Given instruction:
Answer these questions about the post on value types in L-World.
(a) What name does the post give to the first experiments?
(b) What does the post say builds on generics?
(c) Who frequently stood up in the early EG meetings?

Text section:
Finding the spirit of L-World
Brian Goetz
brian.goetz at oracle.com
Wed Jan 23 17:51:58 UTC 2019
> The key questions are around the mental model of what we're trying to accomplish and how to make it easy (easier?) for users to migrate to use value types or handle when their pre-value code is passed a valuetype. There's a cost for some group of users regardless of how we address each of these issues. Who pays these costs? Those migrating to use the new value types functionality? Those needing to address the performance costs of migrating to a values capable runtime (JDK-N?).
Indeed, this is the question. And, full disclosure, my thoughts have evolved since we started this exercise.
We initially started with the idea that value types were this thing “off to the side” — a special category of classes that only experts would ever use, and so it was OK if they had sharp edges. But this is the sort of wishful thinking one engages in when you are trying to do something that seems impossible; you bargain with the problem.
When we did generics, there was a pervasive believe that the complexity of generics could be contained to where only experts would have to deal with it, and the rest of us could happily use our strongly typed collections without having to understand wildcards and such. This turned out to be pure wishful thinking; generics are part of the language, and in order to be an effective Java programmer, you have to understand them. (And this only gets more true; the typing of lambdas builds on generics.)
The first experiments (Q world) were along the lines of value types being off to the side. While it was possible to build the VM that way, we ran into problem after another as we tried to use them in Java code. Value types would be useless if you can’t put them in an ArrayList or HashMap, so we were going to have migrate our existing libraries to be value-aware. And with the myriad distinctions between values and objects (different top types, different bytecodes, different type signatures), it was a migration nightmare.
In the early EG meetings, Kevin frequently stood up and said things like “it’s bad enough that we have a type system split in two; are you really trying to sell me one split in three? You can’t do that to the users.” (Thank you, Kevin.)

Dataset entries:
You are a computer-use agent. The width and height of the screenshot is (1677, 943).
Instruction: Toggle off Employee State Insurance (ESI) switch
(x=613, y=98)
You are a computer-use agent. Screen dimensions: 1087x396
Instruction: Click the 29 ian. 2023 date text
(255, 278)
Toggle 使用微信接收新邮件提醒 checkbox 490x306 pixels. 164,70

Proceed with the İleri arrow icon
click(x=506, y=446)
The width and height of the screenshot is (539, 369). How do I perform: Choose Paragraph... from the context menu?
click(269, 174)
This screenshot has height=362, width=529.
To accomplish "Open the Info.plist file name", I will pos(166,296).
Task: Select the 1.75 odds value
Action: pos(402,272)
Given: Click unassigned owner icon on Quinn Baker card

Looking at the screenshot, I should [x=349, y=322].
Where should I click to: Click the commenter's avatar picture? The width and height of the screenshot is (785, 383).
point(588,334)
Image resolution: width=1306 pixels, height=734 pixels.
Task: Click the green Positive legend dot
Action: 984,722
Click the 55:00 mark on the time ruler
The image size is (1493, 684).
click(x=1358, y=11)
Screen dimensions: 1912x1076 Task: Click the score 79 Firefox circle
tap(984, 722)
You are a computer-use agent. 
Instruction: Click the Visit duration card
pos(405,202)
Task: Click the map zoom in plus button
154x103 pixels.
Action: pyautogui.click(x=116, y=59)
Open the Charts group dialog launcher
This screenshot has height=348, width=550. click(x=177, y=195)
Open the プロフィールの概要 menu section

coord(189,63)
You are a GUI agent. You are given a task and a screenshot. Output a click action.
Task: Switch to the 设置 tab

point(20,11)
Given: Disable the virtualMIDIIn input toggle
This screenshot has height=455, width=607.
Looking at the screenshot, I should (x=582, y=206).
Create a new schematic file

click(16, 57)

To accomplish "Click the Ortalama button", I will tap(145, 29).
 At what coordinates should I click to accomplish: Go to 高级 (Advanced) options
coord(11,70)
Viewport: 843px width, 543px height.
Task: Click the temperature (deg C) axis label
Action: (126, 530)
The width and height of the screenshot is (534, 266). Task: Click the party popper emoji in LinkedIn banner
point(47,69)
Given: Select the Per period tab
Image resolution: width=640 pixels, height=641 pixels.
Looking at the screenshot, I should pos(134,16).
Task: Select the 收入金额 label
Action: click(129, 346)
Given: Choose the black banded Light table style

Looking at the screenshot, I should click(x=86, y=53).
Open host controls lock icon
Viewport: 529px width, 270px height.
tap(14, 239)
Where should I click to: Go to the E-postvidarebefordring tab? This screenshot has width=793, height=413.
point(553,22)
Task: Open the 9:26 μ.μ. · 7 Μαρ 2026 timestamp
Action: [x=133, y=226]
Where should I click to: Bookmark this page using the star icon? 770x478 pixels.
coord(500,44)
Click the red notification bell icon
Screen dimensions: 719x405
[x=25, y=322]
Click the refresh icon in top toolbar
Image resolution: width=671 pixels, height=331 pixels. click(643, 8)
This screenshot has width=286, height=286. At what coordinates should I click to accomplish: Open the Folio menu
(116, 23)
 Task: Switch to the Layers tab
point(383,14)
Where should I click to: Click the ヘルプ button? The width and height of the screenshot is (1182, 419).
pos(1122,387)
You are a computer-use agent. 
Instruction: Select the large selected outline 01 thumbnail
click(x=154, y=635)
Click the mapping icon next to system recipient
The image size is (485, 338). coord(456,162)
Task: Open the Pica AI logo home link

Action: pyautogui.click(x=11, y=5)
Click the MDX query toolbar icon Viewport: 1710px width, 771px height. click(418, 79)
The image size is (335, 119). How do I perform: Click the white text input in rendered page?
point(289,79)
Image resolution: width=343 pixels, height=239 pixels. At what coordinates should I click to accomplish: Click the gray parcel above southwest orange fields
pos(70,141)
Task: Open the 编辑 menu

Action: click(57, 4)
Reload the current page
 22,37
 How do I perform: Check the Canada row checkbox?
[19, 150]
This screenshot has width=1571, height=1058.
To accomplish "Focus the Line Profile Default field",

Answer to the exercise:
(a) Q world
(b) The typing of lambdas
(c) Kevin